Work to be completed: Where the line containing "Screen dimensions: 462x425" appears, start copying; continue through the last line below and copy nothing else.

Excerpted data:
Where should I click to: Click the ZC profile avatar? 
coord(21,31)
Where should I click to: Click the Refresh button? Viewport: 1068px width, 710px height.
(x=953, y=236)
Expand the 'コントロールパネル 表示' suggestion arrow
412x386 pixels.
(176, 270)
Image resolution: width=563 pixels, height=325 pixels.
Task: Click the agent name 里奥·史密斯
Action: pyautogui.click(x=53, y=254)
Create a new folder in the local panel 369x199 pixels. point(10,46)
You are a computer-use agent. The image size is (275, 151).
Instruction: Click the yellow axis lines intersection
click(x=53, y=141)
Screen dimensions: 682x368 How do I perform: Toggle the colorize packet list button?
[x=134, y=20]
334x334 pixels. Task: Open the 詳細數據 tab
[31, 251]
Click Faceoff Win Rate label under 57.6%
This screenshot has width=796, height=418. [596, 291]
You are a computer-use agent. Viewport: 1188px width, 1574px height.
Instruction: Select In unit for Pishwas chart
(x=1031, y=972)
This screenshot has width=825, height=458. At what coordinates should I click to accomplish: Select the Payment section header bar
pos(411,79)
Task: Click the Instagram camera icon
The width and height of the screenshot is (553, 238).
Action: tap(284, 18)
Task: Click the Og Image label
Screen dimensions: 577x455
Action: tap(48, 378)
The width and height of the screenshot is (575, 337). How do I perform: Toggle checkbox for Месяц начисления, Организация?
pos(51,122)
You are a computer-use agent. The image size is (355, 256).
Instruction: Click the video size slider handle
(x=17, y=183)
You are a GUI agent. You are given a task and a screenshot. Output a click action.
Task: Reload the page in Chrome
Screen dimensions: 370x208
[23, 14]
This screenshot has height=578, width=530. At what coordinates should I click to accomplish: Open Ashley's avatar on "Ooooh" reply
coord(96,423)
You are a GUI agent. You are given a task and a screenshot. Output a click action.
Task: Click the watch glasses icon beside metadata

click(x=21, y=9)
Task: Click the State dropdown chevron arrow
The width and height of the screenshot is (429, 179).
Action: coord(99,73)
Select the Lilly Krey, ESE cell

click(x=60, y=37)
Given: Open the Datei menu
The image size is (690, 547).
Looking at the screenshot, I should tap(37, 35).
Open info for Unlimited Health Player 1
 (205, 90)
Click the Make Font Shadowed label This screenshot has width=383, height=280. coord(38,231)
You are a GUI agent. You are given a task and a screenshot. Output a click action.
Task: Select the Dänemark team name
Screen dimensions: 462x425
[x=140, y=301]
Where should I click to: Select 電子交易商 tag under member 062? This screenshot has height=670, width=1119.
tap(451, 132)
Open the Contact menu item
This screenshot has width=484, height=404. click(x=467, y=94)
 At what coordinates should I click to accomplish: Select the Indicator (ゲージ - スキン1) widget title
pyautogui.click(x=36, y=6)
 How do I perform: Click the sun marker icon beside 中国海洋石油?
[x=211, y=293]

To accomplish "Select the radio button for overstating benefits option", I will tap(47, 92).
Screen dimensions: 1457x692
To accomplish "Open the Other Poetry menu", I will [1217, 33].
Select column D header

Solution for this exercise:
Screen dimensions: 462x425
[x=140, y=301]
Where should I click to: Select 電子交易商 tag under member 062? This screenshot has height=670, width=1119.
tap(451, 132)
Open the Contact menu item
This screenshot has width=484, height=404. click(x=467, y=94)
 At what coordinates should I click to accomplish: Select the Indicator (ゲージ - スキン1) widget title
pyautogui.click(x=36, y=6)
 How do I perform: Click the sun marker icon beside 中国海洋石油?
[x=211, y=293]

To accomplish "Select the radio button for overstating benefits option", I will tap(47, 92).
Screen dimensions: 1457x692
To accomplish "Open the Other Poetry menu", I will [1217, 33].
Select column D header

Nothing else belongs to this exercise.